The Politics of Hypothermia

Approximately 6 million households in the cold Northeast are heated with residential oil, which is currently running around $2.40 a gallon. Out of 6 million households, you can bet there are a lot of them having difficulty paying to keep the oil tanks filled or keeping warm in the winter.

Enter Citgo Petroleum Corporation. Citgo appears to have an active community involvement program, including distributing heating oil at discounted prices this winter as part of an initiative aimed at helping poor communities in areas of the country most affected by cold winters.

The parent company of Citgo is the Venezuelan state oil company PDVSA, and Citgo’s program has the full support of the parent company. Naturally, here’s the spin put on it by the liberal Washington Post:

Venezuela, where per capita income is about one tenth that of the United States, will provide 4.8 million gallons of heating oil at a 40 percent discount to Connecticut households that qualify for state home heat assistance, state officials said. . .

. . . [t]he exports are seen as an attempt by Chavez to embarrass the Bush administration, which the Venezuelan leader says neglects poor Americans.

It’s good that our Congressional representatives know how to respond to the shame of being provided winter heating oil assistance to low-income families from a country where, as few as 10 years ago, over 50 percent of the population of its capital lived as squatters:

Last month, House Energy and Commerce Committee Chairman Joe Barton (R-Texas) and Rep.

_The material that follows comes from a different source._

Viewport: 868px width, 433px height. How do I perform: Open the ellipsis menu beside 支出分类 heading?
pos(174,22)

Ed Whitfield (R-Ky.) wrote Citgo to demand documents about the program. The members, for example, asked how the company selected which communities would get the oil and whether the program violated federal antitrust laws.

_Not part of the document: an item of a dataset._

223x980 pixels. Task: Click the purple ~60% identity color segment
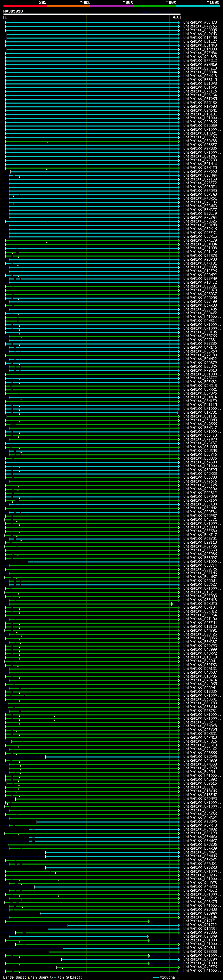coord(111,6)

It speaks volumes about how our current political leadership thinks, when a humanitarian and public health gesture is viewed as a tool to increase market share (selling discounted heating oil to the poor will do that?) or a threat to national security:

“So rarely does one find Fidel Castro’s best friend in the Western Hemisphere prepared to do Americans a favor, that just possibly it’s not a favor,” said Energy and Commerce Deputy Staff Director Larry Neal.

If we are under “attack” by Venezuela here, it’s only because we’re such a big target. It’s an application of soft power at its finest, and it’s a shame that we’re blind to the lesson.